Plans have been announced to create a "Chindo Export Processing Zone" from some areas of Chindo-dong and Hwado-ri, Waudo-guyŏk.

The West Sea Barrage is located in Waudo District.
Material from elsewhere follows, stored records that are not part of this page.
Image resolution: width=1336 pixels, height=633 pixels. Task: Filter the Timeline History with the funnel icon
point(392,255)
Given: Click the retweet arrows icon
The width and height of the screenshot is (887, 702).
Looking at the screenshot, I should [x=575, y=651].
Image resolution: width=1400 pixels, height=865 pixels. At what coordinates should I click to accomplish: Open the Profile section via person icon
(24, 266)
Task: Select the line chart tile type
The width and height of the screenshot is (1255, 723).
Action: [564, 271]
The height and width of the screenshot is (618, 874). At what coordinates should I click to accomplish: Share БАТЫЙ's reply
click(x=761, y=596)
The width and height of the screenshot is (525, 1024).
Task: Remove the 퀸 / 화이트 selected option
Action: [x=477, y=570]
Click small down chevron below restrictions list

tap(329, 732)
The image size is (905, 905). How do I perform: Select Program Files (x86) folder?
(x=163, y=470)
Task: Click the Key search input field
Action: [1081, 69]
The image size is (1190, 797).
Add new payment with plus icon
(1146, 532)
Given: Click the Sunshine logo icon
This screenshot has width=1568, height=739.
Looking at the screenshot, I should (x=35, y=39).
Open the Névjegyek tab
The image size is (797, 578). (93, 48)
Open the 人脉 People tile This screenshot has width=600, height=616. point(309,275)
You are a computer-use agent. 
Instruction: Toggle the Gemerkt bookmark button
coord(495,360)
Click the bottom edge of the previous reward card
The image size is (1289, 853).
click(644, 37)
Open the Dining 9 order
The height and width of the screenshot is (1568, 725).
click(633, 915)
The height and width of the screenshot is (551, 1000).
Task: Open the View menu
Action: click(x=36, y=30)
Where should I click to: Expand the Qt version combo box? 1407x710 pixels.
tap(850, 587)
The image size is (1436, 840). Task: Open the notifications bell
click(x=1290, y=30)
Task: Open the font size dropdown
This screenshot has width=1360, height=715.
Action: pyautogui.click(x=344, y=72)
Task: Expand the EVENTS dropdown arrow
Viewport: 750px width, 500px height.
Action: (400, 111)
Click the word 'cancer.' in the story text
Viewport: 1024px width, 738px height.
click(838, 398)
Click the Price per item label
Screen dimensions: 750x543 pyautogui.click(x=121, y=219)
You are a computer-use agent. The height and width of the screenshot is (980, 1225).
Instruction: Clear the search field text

==Administrative divisions==
Waudo-guyŏk is divided into 18 tong (neighbourhoods) and 5 ri (villages):

|  | Chosŏn'gŭl | Hancha |
|---|---|---|
| Chindo-dong | 진도동 | 進島洞 |
| Chinsu-dong | 진수동 | 進水洞 |
| Chisan-dong | 지산동 | 芝山洞 |
| Ch'eyukch'on-dong | 체육촌동 | 體育村洞 |
| Hoechang-dong | 회창동 | 會倉洞 |
| Kammun 1-dong | 갑문1동 | 閘門1洞 |
| Kammun 2-dong | 갑문2동 | 閘門2洞 |
| Masa-dong | 마사동 | 麻沙洞 |
| Masan-dong | 마산동 | 麻山洞 |
| Namhŭng-dong | 남흥동 | 南興洞 |
| Namsan-dong | 남산동 | 南山洞 |
| Okch'ŏndae-dong | 옥천대동 | 玉泉臺洞 |
| Ryongjŏng-dong | 룡정동 | 龍井洞 |
| Ryongsu-dong | 룡수동 | 龍水洞 |
| Saegil-dong | 새길동 |  |
| Sŏhŭng-dong | 서흥동 | 西興洞 |
| Taedae-dong | 대대동 | 大代洞 |
| Waudo-dong | 와우도동 | 臥牛島洞 |
| Hwado-ri | 화도리 | 火島里 |
| Ryŏngnam-ri | 령남리 | 嶺南里 |
| Sillyŏng-ri | 신령리 | 新寧里 |
| Sogang-ri | 소강리 | 蘇康里 |
| Songgwal-li | 송관리 | 松串里 |

==Transportation==
Waudo District is served by the P'yŏngnam and Sŏhaekammun lines of the Korean State Railway.